Refer to FIG. 3d and FIG. 3e for lⁱⁿThe simulated plot of the sound field of the incident SVs at ± 1 is substantially identical to the ideal results of fig. 2a and 2 b. It can be seen that lⁱⁿIncident SVs have different scattering processes,/, at + -1^tCan be transmitted from PGM at 1 (see fig. 3d), l^rIs almost reflected back (see fig. 3e) at 1, and therefore, for side-incident vortex sound waves (l)ⁱⁿCan realize OAM separation when SV (l)ⁱⁿ1 or lⁱⁿ-1) at incidence from both left and right sides, an asymmetric transmission of SV in the waveguide can be achieved.

According to the technical scheme, the invention has the following beneficial effects:

the invention discloses a diffraction mechanism of acoustic vortex in a cylindrical waveguide based on a phase gradient super-structure grating, which can predict the scattering behavior of the acoustic vortex, provide a plurality of propagation channels and break through the limitation of twisting a phase single channel;

the acoustic vortex separator based on the angular super-structure surface can realize the asymmetric transmission of acoustic vortex, opens up new possibility for controlling acoustic OAM, and can be applied to various OAM devices, such as a multi-channel OAM converter, an OAM frequency divider, a one-way transmission OAM device, an OAM-based information communication device and the like.

It will be evident to those skilled in the art that the invention is not limited to the details of the foregoing illustrative embodiments, and that the present invention may be embodied in other specific forms without departing from the spirit or essential attributes thereof. The present embodiments are therefore to be considered in all respects as illustrative and not restrictive, the scope of the invention being indicated by the appended claims rather than by the foregoing description, and all changes which come within the meaning and range of equivalency of the claims are therefore intended to be embraced therein. Any reference sign in a claim should not be construed as limiting the claim concerned.

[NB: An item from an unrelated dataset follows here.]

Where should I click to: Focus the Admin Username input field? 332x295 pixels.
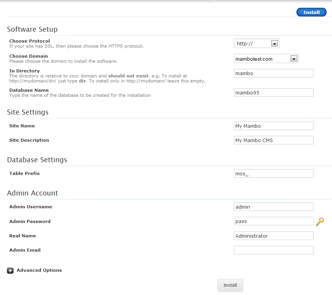coord(273,207)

Furthermore, it should be understood that although the present description refers to embodiments, not every embodiment may contain only a single embodiment, and such description is for clarity only, and those skilled in the art should integrate the description, and the embodiments may be combined as appropriate to form other embodiments understood by those skilled in the art.